The lipid raft association directed by the F-protein CT domain may, however, be important for virus assembly, as has been suggested in numerous virus systems (reviewed in reference 4). In several systems, it has been reported that mutations of F-protein CT domains affected virus assembly (7, 10, 32, 42). In other studies, F proteins are reported to associate with lipid raft domains (1, 18) as we report here. Our results raise the possibility that the paramyxovirus F-protein CT domain may be involved in virus assembly at least in part because it directs the protein to lipid raft domains, a possibility currently under investigation.

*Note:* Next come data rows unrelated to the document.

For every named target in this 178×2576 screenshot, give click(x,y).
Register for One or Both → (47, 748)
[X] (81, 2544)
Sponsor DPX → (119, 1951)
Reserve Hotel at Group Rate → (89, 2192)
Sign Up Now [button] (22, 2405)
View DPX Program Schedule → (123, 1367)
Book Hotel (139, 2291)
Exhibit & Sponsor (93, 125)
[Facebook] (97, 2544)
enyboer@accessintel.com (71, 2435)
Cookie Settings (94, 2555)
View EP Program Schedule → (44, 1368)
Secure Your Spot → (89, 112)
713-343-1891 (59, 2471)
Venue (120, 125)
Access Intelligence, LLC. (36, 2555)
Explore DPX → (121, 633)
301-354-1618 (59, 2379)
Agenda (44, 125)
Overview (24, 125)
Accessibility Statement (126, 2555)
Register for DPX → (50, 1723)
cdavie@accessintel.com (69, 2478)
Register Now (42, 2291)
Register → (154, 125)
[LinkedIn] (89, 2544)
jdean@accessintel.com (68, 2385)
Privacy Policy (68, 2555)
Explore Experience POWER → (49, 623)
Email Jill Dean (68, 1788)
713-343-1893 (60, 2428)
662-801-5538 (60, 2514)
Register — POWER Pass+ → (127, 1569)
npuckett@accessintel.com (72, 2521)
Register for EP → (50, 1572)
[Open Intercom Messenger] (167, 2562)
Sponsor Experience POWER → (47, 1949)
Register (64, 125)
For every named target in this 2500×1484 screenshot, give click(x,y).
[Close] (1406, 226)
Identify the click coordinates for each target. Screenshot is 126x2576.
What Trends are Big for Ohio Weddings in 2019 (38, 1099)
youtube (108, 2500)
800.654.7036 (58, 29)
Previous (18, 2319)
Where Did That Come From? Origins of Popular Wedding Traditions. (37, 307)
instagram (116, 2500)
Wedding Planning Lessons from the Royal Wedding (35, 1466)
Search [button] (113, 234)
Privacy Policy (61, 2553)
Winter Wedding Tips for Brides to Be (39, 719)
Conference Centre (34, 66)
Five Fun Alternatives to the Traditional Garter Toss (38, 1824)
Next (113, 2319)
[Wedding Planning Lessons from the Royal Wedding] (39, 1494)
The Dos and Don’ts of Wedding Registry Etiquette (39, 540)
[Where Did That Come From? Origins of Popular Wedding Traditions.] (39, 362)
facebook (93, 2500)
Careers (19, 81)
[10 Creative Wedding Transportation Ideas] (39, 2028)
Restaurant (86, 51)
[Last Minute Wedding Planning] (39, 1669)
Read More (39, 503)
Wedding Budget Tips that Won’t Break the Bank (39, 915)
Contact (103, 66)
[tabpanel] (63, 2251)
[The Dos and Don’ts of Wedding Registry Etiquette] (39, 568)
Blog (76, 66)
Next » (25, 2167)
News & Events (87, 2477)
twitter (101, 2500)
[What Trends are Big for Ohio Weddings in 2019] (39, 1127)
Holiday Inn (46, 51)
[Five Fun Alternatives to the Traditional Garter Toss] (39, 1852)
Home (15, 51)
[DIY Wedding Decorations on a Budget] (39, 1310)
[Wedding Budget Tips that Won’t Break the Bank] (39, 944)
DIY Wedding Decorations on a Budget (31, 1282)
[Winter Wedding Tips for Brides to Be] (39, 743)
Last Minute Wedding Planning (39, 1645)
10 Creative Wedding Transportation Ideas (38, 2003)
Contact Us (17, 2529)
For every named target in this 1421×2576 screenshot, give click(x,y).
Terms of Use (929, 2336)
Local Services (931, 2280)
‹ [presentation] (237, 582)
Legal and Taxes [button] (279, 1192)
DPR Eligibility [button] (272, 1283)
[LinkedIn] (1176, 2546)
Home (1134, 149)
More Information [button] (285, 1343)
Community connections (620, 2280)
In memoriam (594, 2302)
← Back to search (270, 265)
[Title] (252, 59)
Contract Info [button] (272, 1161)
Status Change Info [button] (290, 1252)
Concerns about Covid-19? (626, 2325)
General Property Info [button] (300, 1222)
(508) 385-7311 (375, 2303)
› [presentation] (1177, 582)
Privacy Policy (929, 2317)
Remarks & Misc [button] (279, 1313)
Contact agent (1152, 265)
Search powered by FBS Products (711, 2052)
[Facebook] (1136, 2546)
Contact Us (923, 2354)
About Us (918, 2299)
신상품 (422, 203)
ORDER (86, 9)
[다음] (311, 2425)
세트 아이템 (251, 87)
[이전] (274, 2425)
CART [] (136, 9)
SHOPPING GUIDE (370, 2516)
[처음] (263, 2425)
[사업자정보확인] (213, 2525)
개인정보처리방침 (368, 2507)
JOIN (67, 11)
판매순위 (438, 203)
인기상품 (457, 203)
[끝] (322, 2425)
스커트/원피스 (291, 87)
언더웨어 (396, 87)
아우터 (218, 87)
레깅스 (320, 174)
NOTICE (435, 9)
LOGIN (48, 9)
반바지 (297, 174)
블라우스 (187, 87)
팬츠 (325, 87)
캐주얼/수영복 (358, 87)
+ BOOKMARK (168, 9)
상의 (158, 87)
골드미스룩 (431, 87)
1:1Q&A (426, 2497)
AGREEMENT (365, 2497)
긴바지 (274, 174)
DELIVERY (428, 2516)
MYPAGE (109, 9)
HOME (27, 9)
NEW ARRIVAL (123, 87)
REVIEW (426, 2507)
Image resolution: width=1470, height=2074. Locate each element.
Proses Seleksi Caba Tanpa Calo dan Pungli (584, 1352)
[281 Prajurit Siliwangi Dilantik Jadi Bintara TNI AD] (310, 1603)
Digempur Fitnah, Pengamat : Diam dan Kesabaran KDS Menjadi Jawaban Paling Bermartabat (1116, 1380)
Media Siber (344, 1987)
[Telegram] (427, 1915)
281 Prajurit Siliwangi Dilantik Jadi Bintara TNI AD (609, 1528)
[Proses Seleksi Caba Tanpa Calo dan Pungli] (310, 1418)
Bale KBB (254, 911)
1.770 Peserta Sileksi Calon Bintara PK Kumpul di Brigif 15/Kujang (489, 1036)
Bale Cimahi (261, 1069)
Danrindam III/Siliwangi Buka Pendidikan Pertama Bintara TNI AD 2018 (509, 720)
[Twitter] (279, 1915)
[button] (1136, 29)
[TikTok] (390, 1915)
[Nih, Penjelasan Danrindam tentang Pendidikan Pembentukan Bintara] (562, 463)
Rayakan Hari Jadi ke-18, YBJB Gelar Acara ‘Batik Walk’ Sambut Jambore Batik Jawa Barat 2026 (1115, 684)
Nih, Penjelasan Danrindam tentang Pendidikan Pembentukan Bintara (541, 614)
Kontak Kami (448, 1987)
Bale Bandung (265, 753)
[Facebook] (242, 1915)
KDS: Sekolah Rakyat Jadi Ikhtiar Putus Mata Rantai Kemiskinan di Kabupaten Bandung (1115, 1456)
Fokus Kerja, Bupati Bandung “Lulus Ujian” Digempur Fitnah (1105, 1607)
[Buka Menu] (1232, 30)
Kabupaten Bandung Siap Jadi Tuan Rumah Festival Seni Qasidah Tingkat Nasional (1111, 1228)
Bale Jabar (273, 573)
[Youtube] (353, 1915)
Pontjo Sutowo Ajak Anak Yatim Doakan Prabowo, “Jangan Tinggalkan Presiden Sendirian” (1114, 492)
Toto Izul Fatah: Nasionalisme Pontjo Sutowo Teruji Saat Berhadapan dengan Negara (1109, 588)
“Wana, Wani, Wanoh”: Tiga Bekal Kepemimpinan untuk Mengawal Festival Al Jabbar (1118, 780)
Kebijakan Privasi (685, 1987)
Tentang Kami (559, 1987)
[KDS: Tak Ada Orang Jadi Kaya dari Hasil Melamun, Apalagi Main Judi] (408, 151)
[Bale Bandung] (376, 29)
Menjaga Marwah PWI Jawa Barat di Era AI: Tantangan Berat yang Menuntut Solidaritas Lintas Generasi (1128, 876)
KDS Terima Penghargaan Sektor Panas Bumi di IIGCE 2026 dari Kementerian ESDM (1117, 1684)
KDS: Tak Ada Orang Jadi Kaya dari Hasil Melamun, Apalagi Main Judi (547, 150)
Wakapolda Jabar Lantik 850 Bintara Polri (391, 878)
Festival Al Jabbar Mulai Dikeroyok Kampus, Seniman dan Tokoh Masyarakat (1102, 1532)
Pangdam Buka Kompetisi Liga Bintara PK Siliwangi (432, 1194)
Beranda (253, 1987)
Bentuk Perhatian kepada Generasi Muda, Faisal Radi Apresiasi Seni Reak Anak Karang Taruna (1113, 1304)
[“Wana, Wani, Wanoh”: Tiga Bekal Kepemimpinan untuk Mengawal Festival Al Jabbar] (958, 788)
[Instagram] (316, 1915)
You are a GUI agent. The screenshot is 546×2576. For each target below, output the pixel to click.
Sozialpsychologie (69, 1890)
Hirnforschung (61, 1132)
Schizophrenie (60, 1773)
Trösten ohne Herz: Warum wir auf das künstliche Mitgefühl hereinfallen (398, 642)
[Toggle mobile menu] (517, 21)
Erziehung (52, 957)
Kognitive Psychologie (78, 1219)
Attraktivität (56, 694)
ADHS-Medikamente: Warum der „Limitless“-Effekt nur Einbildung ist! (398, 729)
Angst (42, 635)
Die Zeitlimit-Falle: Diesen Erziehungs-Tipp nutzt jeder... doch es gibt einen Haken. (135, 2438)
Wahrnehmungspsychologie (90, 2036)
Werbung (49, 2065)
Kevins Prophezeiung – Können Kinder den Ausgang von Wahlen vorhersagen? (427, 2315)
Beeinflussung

In summary, we have found that the NDV F protein is localized in classical DRMs, i.e., DRMs with a density of 1.07 to 1.14. Furthermore, the CT domain of the F protein is important for association with these DRMs. The association of F protein with heavy-density DRMs, as previously defined in neutrophils (25), is currently under investigation.
This study was supported by grants AI30572 (T.G.M.) and GM33048 (E.J.L.) from the National Institutes of Health.